A New York man has been charged with embezzling more than $500,000 from a religious nonprofit organization. The 55-year-old Suffolk County resident was employed by the Greek Orthodox Archdiocese of America from 1987 until his resignation in 2017. He now works as a consultant according to his attorney. The charges were announced on Nov. 25 by the U.S. Attorney’s Office for the Southern District of New York.
The man faces two counts of wire fraud and could be sentenced to up to 20 years in a federal prison on each count. The man appeared in a district court after being taken into custody by the U.S. Postal Inspection Service. He did not enter a plea and was released after posting a $150,000 bond. Prosecutors say that the man ran two separate schemes to embezzle funds from his employer. Court papers filed in Manhattan reveal that prosecutors believe he began embezzling from the organization in 2011.
The first alleged scheme involved using a credit card issued by the church to pay personal expenses. Prosecutors say the man used the card to pay for airline flights for himself and his family, a gym membership, retail purchases and music downloads. The second embezzlement scheme involved unauthorized payments the man allegedly received. Prosecutors believe that the man ordered his subordinates to issue him paychecks for amounts that had not been approved by senior church officials.

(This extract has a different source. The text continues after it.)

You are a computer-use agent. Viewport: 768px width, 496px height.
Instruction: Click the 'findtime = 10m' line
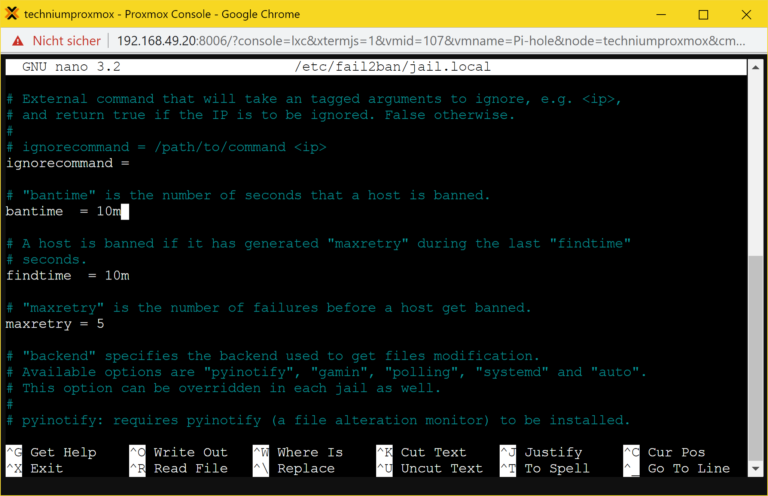tap(67, 276)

When their clients have been charged by federal prosecutors with committing white-collar crimes, experienced criminal defense attorneys may suggest entering into a plea agreement if the evidence against them is strong. This is because the penalties for these offenses can be severe. However, attorneys could recommend arguing the case before a jury if the evidence is less than convincing or their clients maintain that they are innocent.